As seguradoras, entre os alvos dos cibercriminosos
As seguradoras têm uma dupla face em relação à cibersegurança. Por deterem informações pessoais valiosas, elas próprias são um alvo privilegiado dos cibercriminosos e devem por isso ter uma proteção eficaz. Por outro lado, podem desenhar e vender seguros que protejam os seus clientes dos riscos cibernéticos, assim como ajudá-los a fazer face a um eventual ataque.
Vincent Van de Winckel (VVDW): No que diz respeito à salvaguardar a sua própria atividade, como devem as seguradoras proceder para se premunir dos riscos cibernéticos? Quais os processos chaves a implementar e monitorizar?

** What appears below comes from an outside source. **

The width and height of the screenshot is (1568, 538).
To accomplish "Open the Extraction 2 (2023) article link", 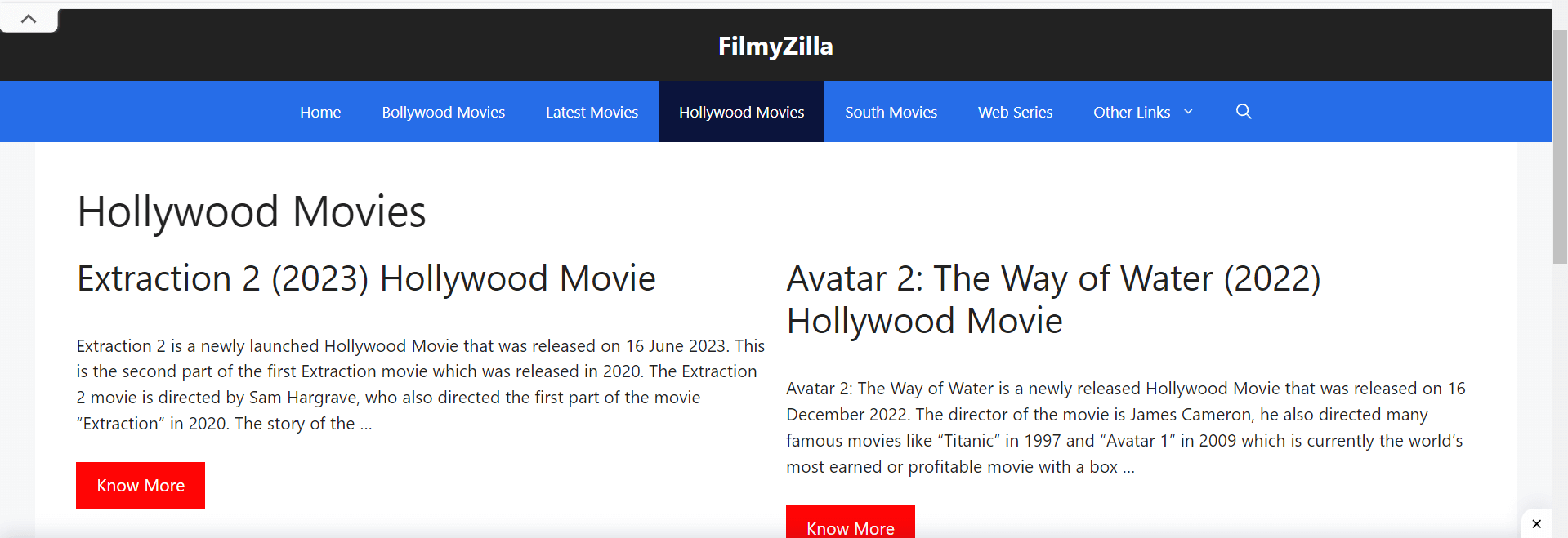I will tap(366, 278).
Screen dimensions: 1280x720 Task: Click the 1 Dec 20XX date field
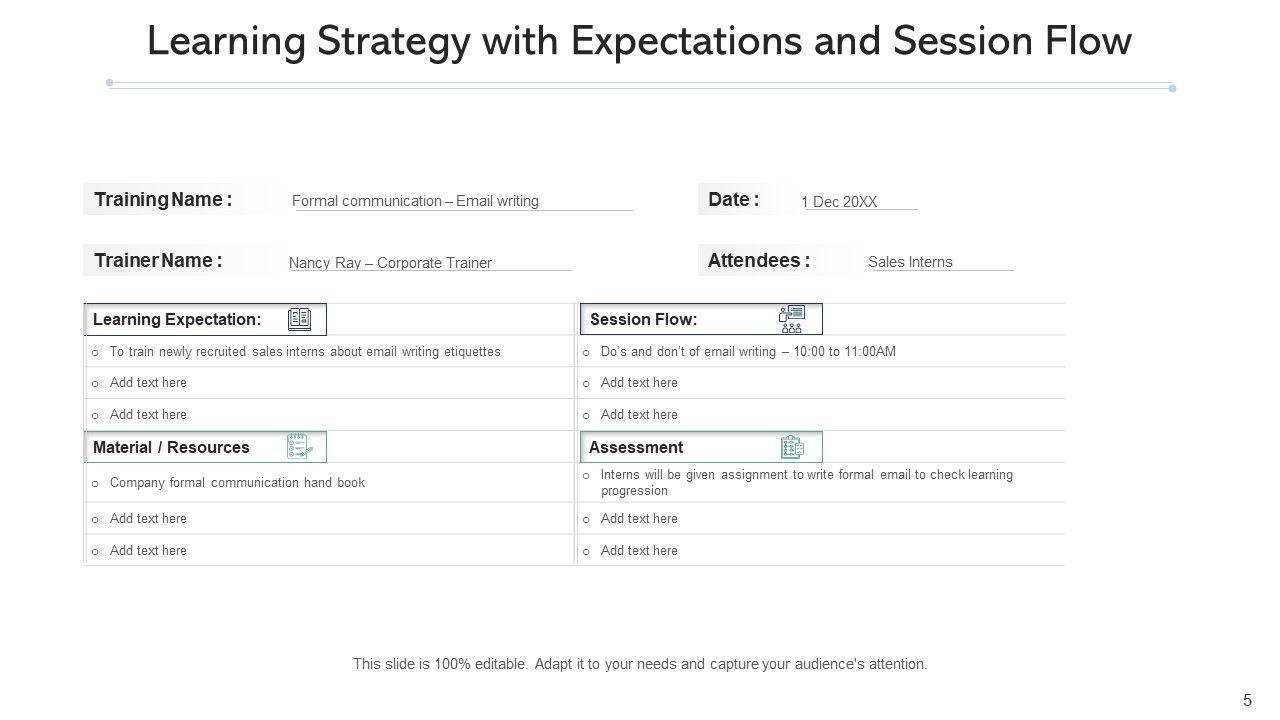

Mauro Almeida (MA): As seguradoras gerem milhões de dados pessoais e sensíveis dos seus clientes, informação critica para o seu negócio. Hoje, mais do que nunca, toda a gestão, controlo e guarda desta informação é suportada em sistemas informáticos, assistindo-se a uma total digitalização do negócio e da interação com os próprios clientes. A responsabilidade para com a segurança de informação, e cibersegurança, por parte das seguradoras ganha um peso acrescido pela quantidade e criticidade dos dados que são tratados e armazenados.
O acesso indevido a dados confidenciais das organizações, ou a sua adulteração, pode levar à perda de confiança por parte dos clientes, dano reputacional, perda de propriedade intelectual ou à aplicação de multas pelo incumprimento de regulamentos, ou normas, com as consequentes perdas financeiras. É por isso essencial que as seguradoras implementem preventivamente, por exemplo, soluções tecnológicas como a segmentação de redes, a monitorização de dispositivos, a implementação de mecanismos de multi-factor authentication (MFA), mecanismos de data loss prevention e de classificação e proteção de informação.
No entanto, em cibersegurança, não existe one-size-fit- all. A abordagem que defendo é a aquisição de soluções sob a perspetiva do ciber-risco, tendo a avaliação de risco como pedra basilar de uma estratégia de segurança robusta e holística. Esta abordagem permite às organizações a seleção adequada das soluções a adquirir, ou implementar, e garante uma aplicação eficiente do orçamento disponível e correta priorização do investimento com a consequente redução do ciber-risco.
VVDW: Qual o nível de conscientização das organizações em PT face ao risco cibernético? Há necessidade de campanhas de sensibilização? Por parte de quem?
MA: O ciber-risco já é um tema essencial nas agendas da gestão de topo das organizações que efetivamente o consideram como sendo um risco operacional. Isto é, um risco com o potencial de gerar um impacto negativo, e profundo, na organização, seja ele reputacional, financeiro, regulamentar ou capaz de gerar uma quebra de produção.
No entanto, apesar de se assistir a um aumento da sensibilização das organizações para o ciber- risco, também se assiste a uma redução considerável no nível de confiança destas na sua capacidade de o gerir. Esta perda de confiança está muitas vezes associada à dificuldade que as empresas têm em compreender a probabilidade, e prioridade, de ocorrência desses riscos e como agir sobre eles.
Outro fator de risco para as organizações, e que não deve ser negligenciado, é o facto de que grande parte dos colaboradores das empresas não está sensibilizado para o tema e, por isso, não toma as devidas precauções. Este risco é acrescido com o aumento do trabalho remoto, uma vez que os colaboradores deixam de estar no perímetro da organização e passam a utilizar as suas redes pessoais, de casa, para aceder a informação confidencial e sensível, ou a ativos da organização. Estas redes domésticas não têm os mesmos controlos de segurança que as redes corporativas e são mais uma superfície de ataque, não controlada pelas organizações.
A par da adoção de algumas medidas tecnológicas, é essencial trabalhar a segurança na perspetiva da formação e sensibilização dos colaboradores. Não é suficiente investir nos melhores serviços, adquirir o melhor hardware e software e definir processos internos, se não houver investimento nos colaboradores, que são quem realmente vai estar na frente da batalha contra ciberameaças. É errado pensar que os utilizadores são o elo mais fraco na segurança da informação das organizações, quando na verdade têm o potencial para ser o elemento mais forte de uma empresa na proteção contra ameaças de segurança.